I hope we eventually build the whole thing, and I can someday travel to San Francisco by a train traveling over 200 miles an hour. But even if we never build more than this pathetic little segment, I'm still thrilled. That's because approval of this project means that we have not abandoned the dream of grandiose and ambitious and forward-looking projects in California. We have not given up.
F22 fighter jet program. The F22 fighter jet is a marvel of technology. It is awesome. It does things other fighter jets can only dream about doing. And it cost taxpayers about $79 billion, or more than $400 million per plane. A remarkable sum of money taxpayers have shelled out, especially considering that none of these incredible fighter planes has flown a single mission. That's right. Even though we've been engaged in complicated military operations in Afghanistan, Iraq, and most recently Libya over the last few years. In all that time, the military has not found a use for this highly advanced aircraft. It seems that the F22 fighter jet is so advanced; it is so beyond the capabilities of any other nation we may be in conflict with, that it has no worthy adversaries. We don't need it. Perhaps we will need it in the future, but we just haven't found a use for it yet.

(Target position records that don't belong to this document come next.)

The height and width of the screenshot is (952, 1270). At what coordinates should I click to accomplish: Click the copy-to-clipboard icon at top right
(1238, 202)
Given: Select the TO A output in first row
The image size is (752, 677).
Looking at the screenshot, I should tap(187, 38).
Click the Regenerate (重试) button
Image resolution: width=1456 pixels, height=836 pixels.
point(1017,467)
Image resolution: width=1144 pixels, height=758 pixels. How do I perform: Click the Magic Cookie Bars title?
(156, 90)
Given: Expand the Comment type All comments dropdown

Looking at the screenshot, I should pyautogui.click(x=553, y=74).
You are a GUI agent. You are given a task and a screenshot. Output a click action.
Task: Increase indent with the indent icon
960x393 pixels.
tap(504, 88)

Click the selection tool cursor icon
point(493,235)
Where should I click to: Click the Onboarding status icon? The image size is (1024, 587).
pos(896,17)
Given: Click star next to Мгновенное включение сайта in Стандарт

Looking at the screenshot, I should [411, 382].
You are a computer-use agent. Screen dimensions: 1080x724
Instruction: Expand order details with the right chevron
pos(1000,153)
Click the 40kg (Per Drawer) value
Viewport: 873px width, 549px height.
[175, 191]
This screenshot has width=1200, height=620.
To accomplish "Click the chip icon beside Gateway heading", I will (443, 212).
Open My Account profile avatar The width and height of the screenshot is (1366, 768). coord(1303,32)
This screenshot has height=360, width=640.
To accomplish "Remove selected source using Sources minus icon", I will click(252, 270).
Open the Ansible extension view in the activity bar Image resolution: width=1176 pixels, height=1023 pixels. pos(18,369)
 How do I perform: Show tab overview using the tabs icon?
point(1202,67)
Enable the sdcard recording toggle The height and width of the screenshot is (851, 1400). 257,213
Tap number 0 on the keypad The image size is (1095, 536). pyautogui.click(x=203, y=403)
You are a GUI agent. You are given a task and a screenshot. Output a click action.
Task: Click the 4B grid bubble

Let's suppose, after we build a high speed rail line in the central valley, that hardly anyone will find it useful. After all, you can usually do 75 mph in your car in those parts, and you might not find it worthwhile to park in Bakersfield and wait for the train just to go 200 mph for a half hour stretch. If we never build the segments that will serve California's major cities, and this bullet train demonstration project merely turns into an object of curiosity out in the farmlands, we can still admire it as a monument to our technological prowess. Just like the F22 fighter. But even if only 100 people find it convenient to take the train from Bakersfield to Fresno once in a while, that would still make this tiny, useless segment of the high speed rail line 100 times more useful than the F22 fighter jet. Since this segment is less than one-tenth the cost of the F22, that means in terms of bang for the buck, it would still be more than 1000 times as useful as the jet.
And that's the worst case scenario. The best case is the more likely one, that once we build this initial segment, we will find the money to build the rest. Then eventually people will not be able to imagine life without a high speed connection between California's major cities. And a lot of us will be able to avoid the freeway traffic or airport security lines we currently have to endure to travel across this state.
The funny thing is, a lot of Republican Congressmen screamed bloody murder when President Obama canceled the F22 fighter jet program. Some of them are the same people who object to any spending on high speed rail. They would rather spend untold billions on useless equipment that is taking up space on airfields in the Middle East than a single dollar on transportation projects that might actually help Americans get from place to place a little faster.